Ni le gouvernement éthiopien, ni les autorités rebelles du Tigré – qui s'accusent mutuellement d'avoir déclenché les nouveaux affrontements – n'ont donné d'information sur la poursuite ou non des combats et aucun n'a répondu aux questions de l'AFP dans l'immédiat. Dans un communiqué daté de mercredi, les autorités rebelles du Tigré ont simplement indiqué que les forces gouvernementales "n'avaient pas réussi" à "briser (leurs) lignes de défense".
Les combats, qui se sont déclarés mercredi dans des zones des régions de l'Amhara et de l'Afar, situées autour de la pointe sud-est du Tigré, ne semblent pas s'être étendus. Mais ce retour de la violence suscite l'inquiétude de la communauté internationale, qui craint une reprise du conflit à grande échelle et la fin des maigres espoirs suscités en juin par des perspectives de négociations jamais concrétisées.

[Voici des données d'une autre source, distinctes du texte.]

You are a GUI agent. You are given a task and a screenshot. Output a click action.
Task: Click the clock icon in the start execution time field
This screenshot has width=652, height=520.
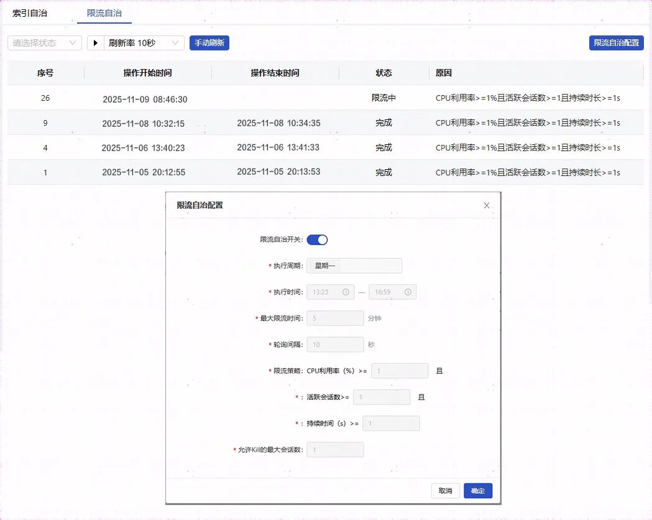pyautogui.click(x=347, y=291)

Le conflit qui dure depuis 21 mois a fait plusieurs milliers de morts, plus de deux millions de déplacés et plongé des centaines de milliers d’Éthiopiens dans des conditions proches de la famine, selon les Nations unies
"Les informations sur une reprise du conflit dans le nord de l'Ethiopie assombrit les perspectives de paix", a estimé le chef de la diplomatie de l'Union européenne Josep Borrell, appelant "toutes les parties à désamorcer la situation avant qu'elle ne dégénère à nouveau en guerre à part entière".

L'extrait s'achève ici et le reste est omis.